Note each line of the entries that includes "agent". Then copy those lines.
──────── DATA FOR THIS TASK
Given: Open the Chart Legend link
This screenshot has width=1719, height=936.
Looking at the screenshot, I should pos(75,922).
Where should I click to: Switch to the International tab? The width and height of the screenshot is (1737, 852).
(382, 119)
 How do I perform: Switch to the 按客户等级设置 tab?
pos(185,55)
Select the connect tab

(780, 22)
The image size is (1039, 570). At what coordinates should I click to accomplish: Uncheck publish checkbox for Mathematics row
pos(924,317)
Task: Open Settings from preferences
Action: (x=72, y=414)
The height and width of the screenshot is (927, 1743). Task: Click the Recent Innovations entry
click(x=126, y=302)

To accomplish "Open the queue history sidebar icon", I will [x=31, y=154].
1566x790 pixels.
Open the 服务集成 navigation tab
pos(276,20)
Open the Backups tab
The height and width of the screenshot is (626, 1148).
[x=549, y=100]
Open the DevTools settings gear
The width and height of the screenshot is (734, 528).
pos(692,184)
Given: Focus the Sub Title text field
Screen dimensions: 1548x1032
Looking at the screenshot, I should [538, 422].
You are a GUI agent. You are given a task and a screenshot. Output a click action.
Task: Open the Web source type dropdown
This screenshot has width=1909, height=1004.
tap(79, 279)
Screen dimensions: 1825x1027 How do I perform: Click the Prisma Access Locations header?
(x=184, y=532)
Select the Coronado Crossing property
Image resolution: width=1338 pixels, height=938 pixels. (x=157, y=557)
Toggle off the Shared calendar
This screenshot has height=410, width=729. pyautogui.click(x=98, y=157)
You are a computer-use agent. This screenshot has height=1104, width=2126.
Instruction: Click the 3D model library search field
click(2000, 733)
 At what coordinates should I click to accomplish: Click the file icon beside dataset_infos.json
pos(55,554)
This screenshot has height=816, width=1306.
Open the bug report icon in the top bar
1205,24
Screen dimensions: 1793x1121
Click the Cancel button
────────────────
YOUR SOLUTION →
You are a GUI agent. You are given a task and a screenshot. Output a click action.
You are a computer-use agent. This screenshot has height=1104, width=2126.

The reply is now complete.